## DATASET ENTRIES
+ + + +
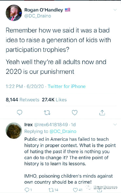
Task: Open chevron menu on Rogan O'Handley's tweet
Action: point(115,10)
+ + + +
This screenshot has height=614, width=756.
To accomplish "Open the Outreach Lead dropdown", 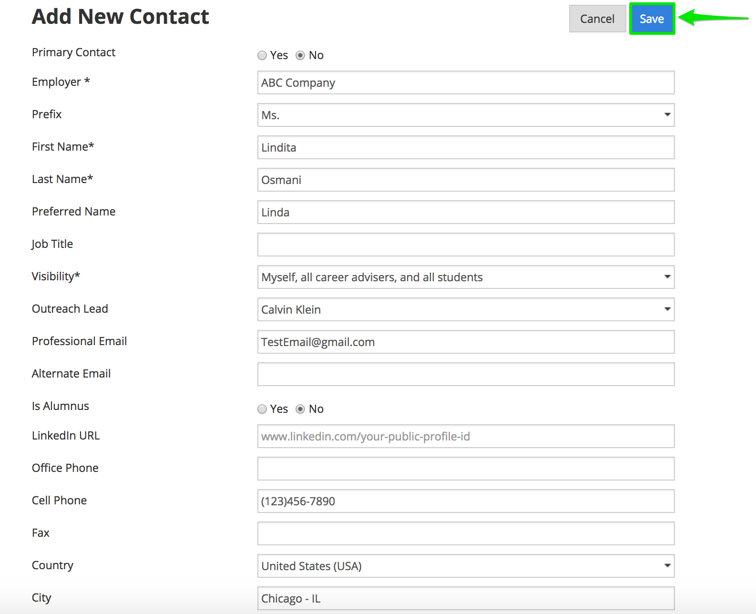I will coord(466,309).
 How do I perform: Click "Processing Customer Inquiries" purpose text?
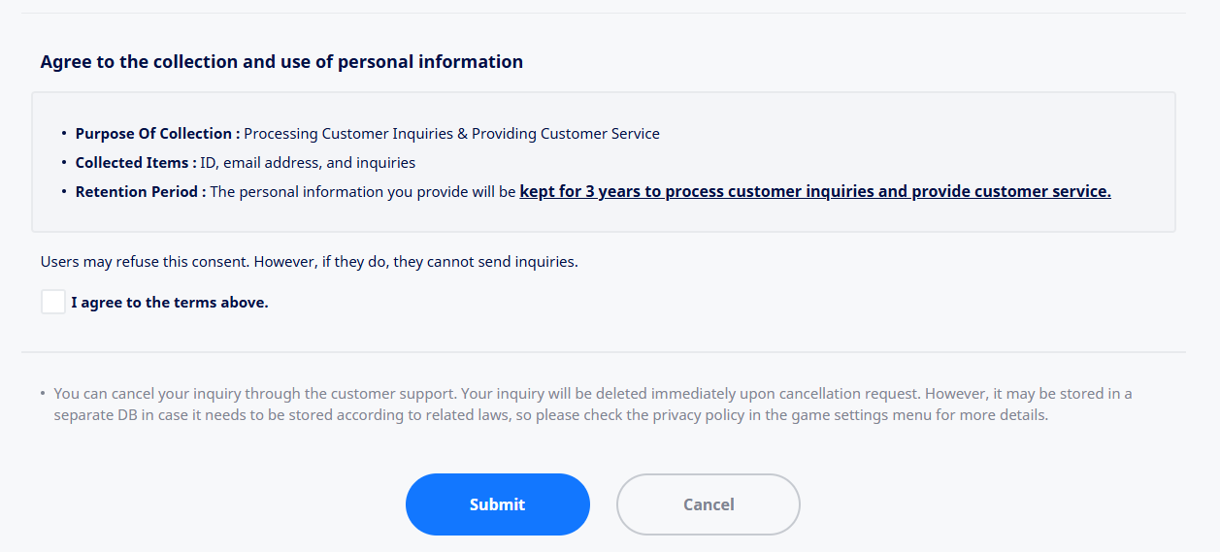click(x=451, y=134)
+ + + +
## REQUIREMENT
Can you replace "purpose text" with "description" in everything from the line containing "How do I perform: Click" down to the line containing "click(x=451, y=134)", keeping all else unchanged and leaving the pictures out of your answer?

## OUTPUT OF THE TASK
 How do I perform: Click "Processing Customer Inquiries" description?
click(x=451, y=134)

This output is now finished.